‘‘Albert Camus - Uma Vida’’, de Olivier Todd, não é apenas mais uma biografia de um dos mais influentes escritores do pós-guerra. É, antes de mais nada, um minucioso ensaio sobre um escritor multifacetado, polifônico e admiravelmente sedutor. Como pano de fundo, Todd se remete às cinco primeiras décadas deste século, colocando no centro da história toda uma geração de intelectuais que viviam o dilema de optar por ser ou não comunista. Camus, por sua vez, sempre deixou claro que era um homem de esquerda. O escritor nasceu numa fazenda em Mondovi, na Argélia, em setembro de 1913, e antes dos 30 anos se tornou uma celebridade com a publicação de ‘‘O Estrangeiro’’.

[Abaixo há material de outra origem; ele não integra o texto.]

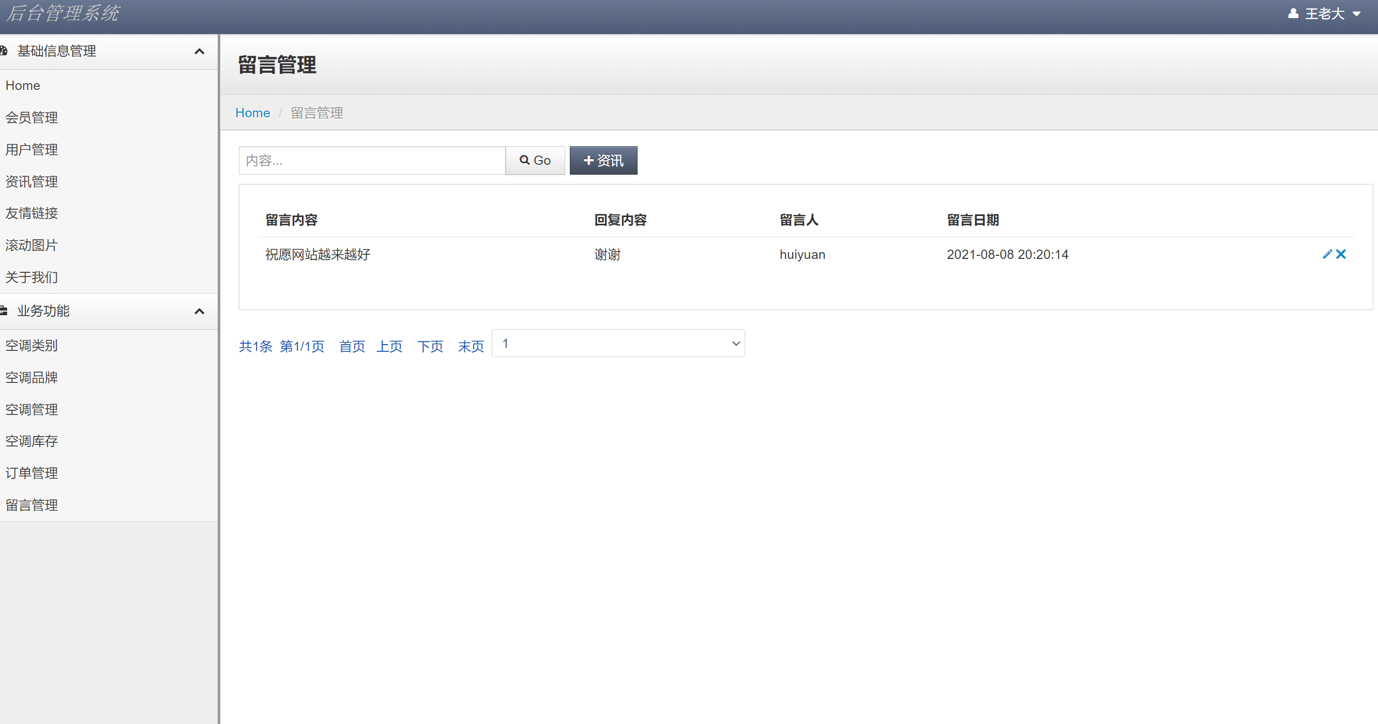Click the Go search button
Image resolution: width=1378 pixels, height=724 pixels.
[x=535, y=160]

Com base em correspondências do escritor, em gravações inéditas e entrevistas com familiares, amigos e amantes de Camus, Olivier Todd destrincha a trajetória do escritor argelino no livro de 877 páginas. Além de desvendar os bastidores de uma época, percorre um mapa que vai da Espanha à Indochina, traz uma história densa, na qual o personagem parece estar sempre por um fio e o mundo a explodir. O autor da biografia mostra um Camus duvidoso consigo mesmo e o lado infiel do escritor em dois casamentos. Camus anotava tudo em cadernos e fazia amigos com facilidade. Todd lembra também o seu lado mulherengo falando das amantes, entre elas as atrizes Maria CasarSs e Catherine Sellers.
‘‘Albert Camus - Uma Vida’’ - de Olivier Todd, Editora Record, 887 páginas, R$ 60,00.